- **The task**: Each line from the one containing "The image size" through the last line of the records is to be repeated exactly, with all pictures left out.

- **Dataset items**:
===
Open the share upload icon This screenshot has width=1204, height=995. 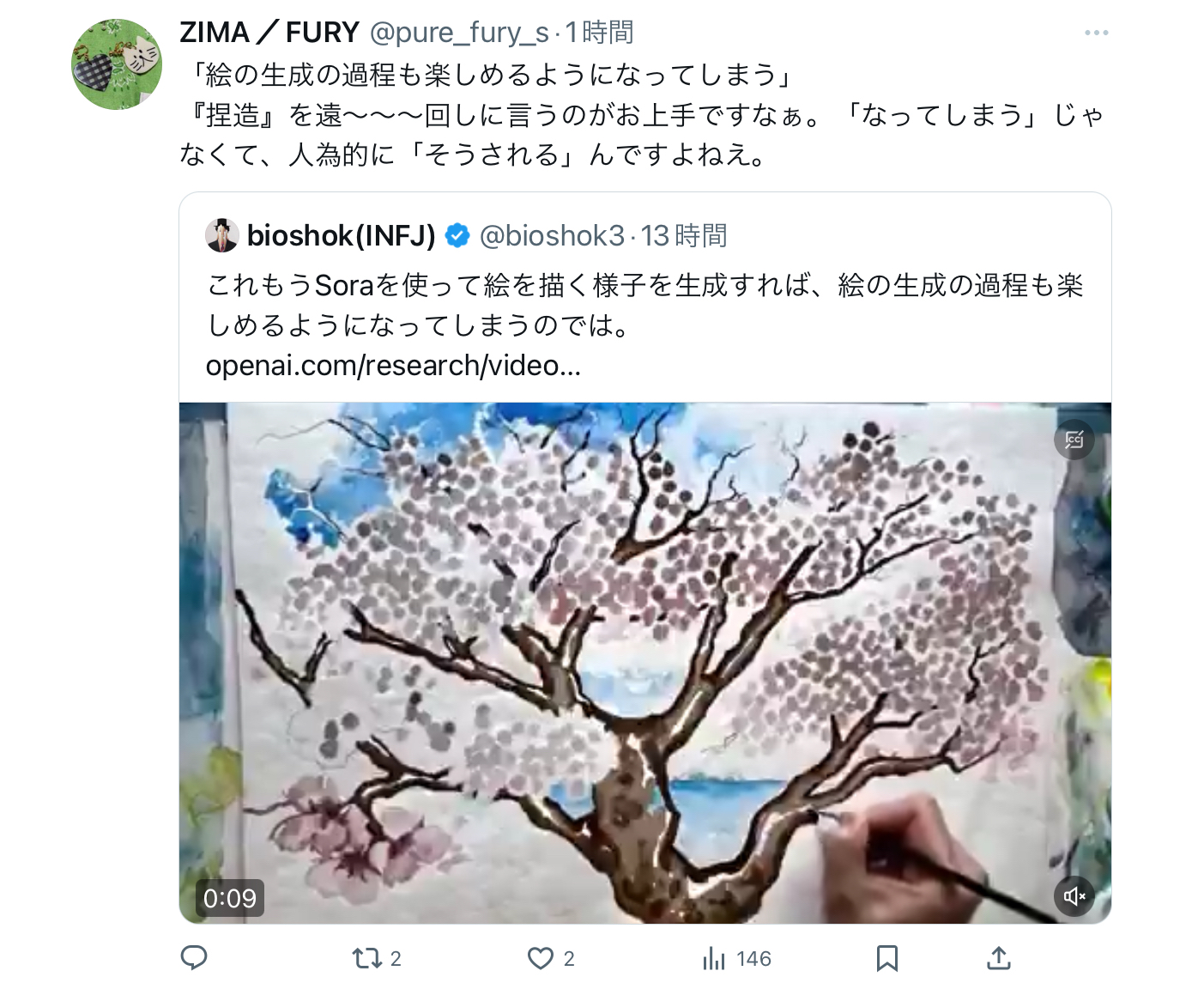999,957
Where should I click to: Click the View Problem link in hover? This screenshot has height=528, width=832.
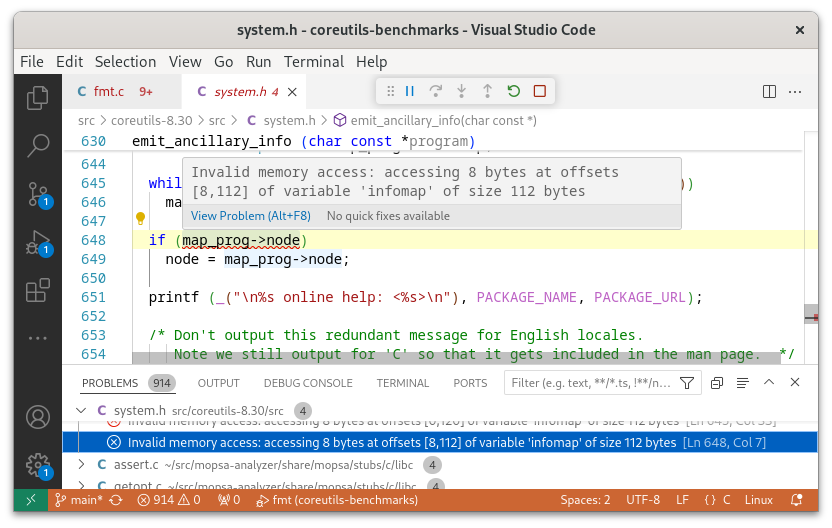click(x=250, y=216)
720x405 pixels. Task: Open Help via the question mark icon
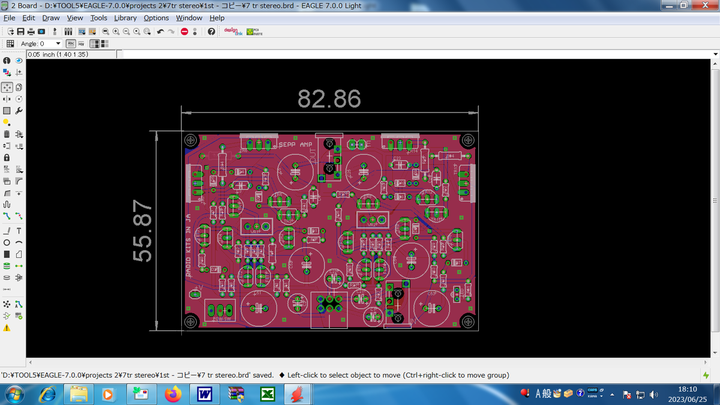pyautogui.click(x=211, y=31)
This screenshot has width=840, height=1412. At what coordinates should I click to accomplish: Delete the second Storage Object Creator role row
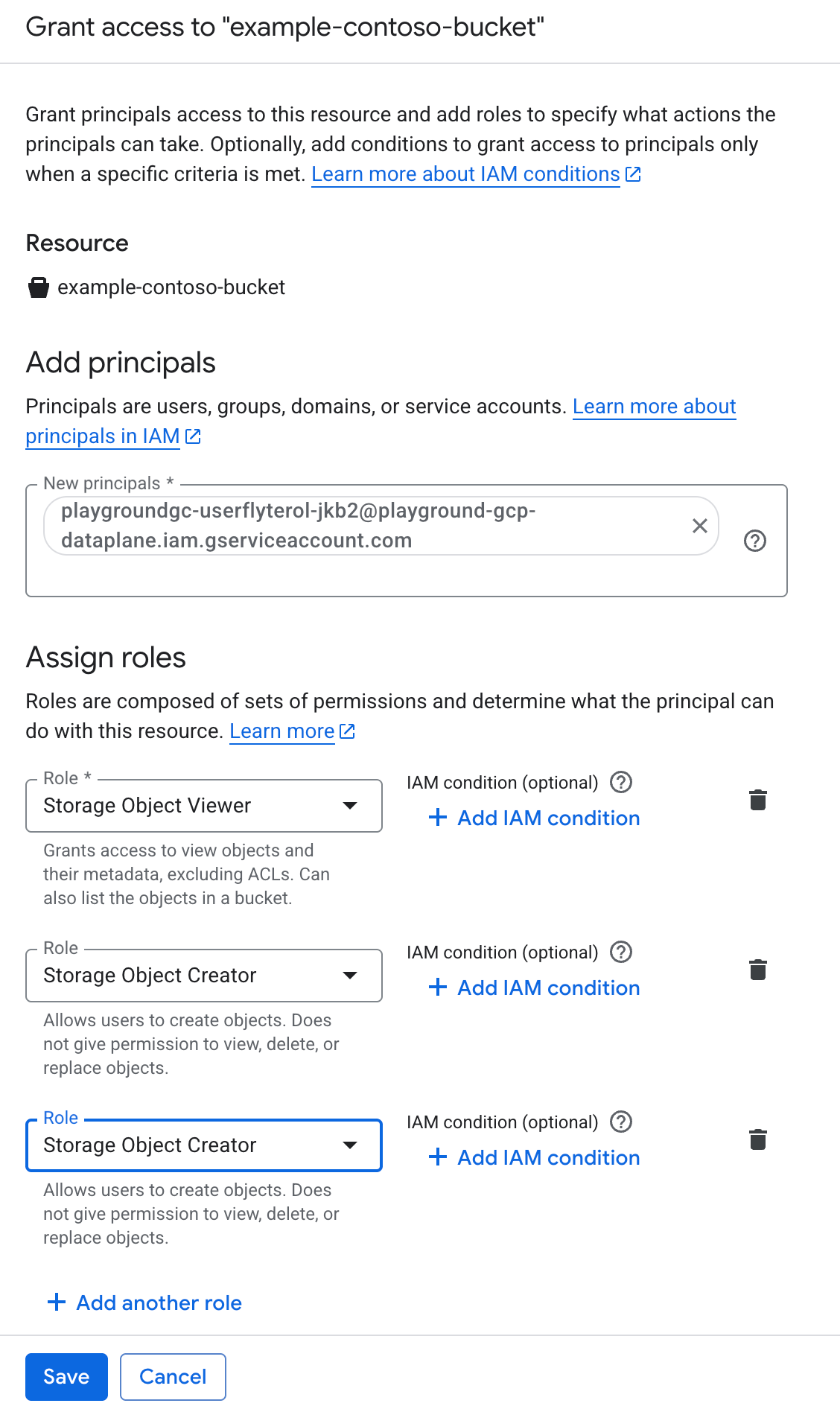point(757,1139)
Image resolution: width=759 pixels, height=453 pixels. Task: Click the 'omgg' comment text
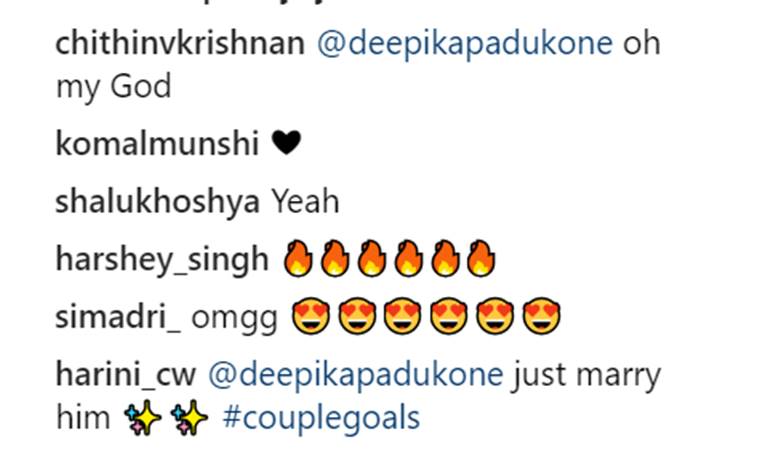click(234, 319)
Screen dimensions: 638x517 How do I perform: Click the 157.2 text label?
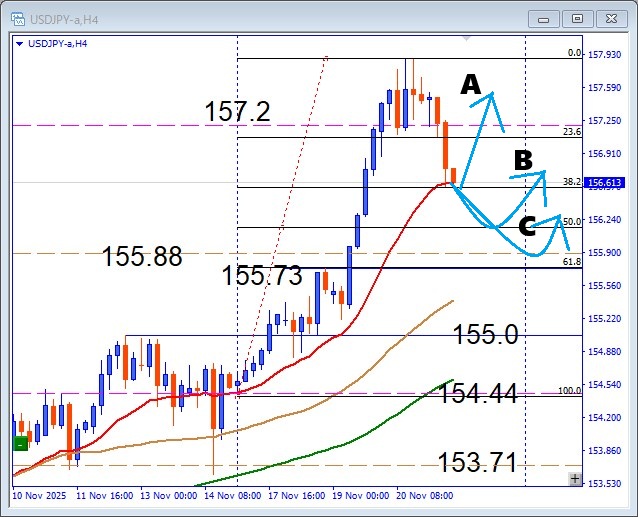[238, 112]
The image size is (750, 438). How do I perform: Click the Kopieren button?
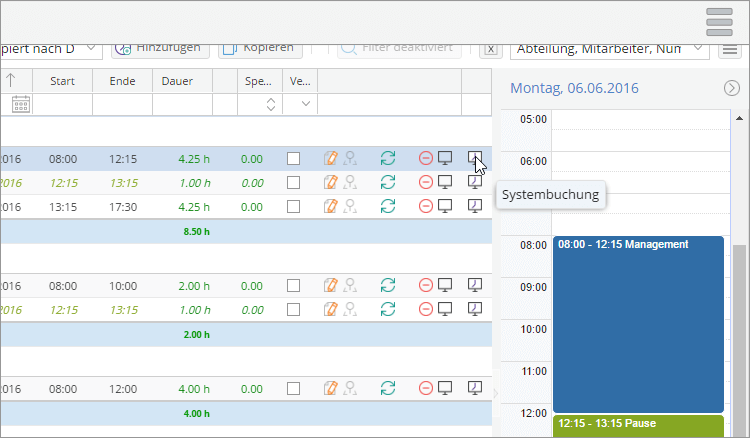(258, 48)
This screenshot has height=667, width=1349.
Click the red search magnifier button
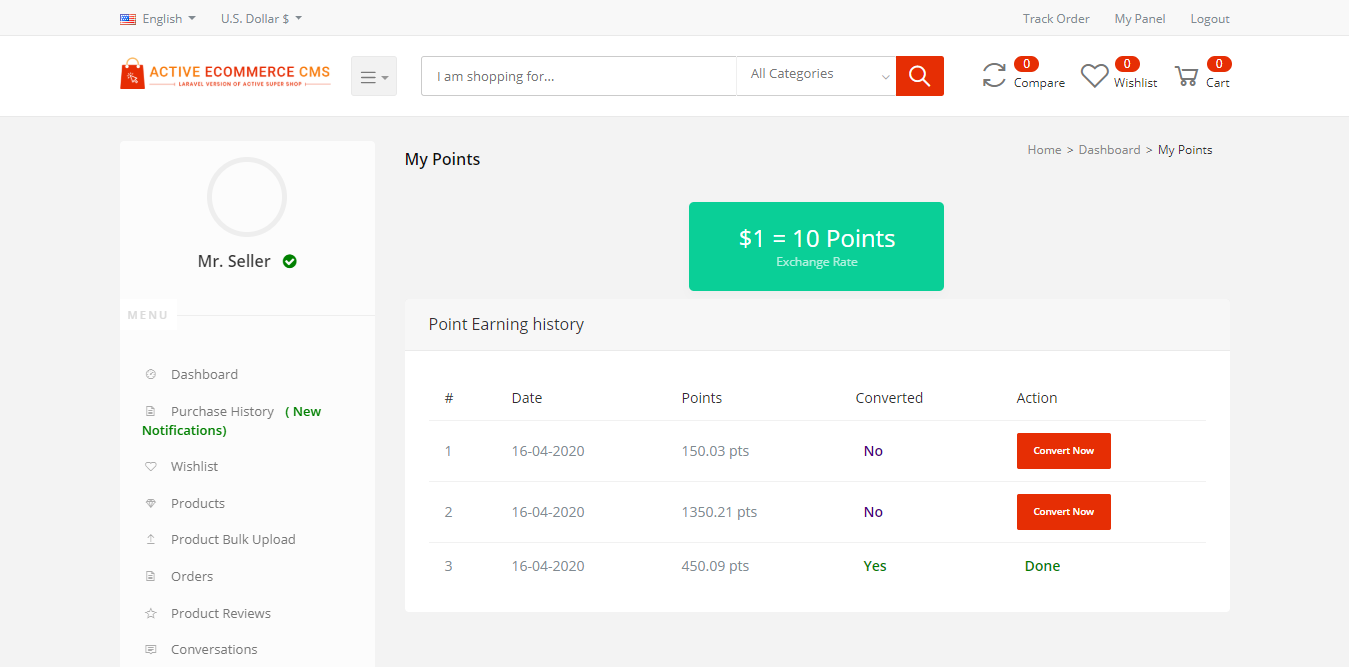point(919,76)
===
- **Exercise solution**:
The image size is (750, 438). How do I perform: Click the Kopieren button?
(258, 48)
This screenshot has height=667, width=1349.
Click the red search magnifier button
point(919,76)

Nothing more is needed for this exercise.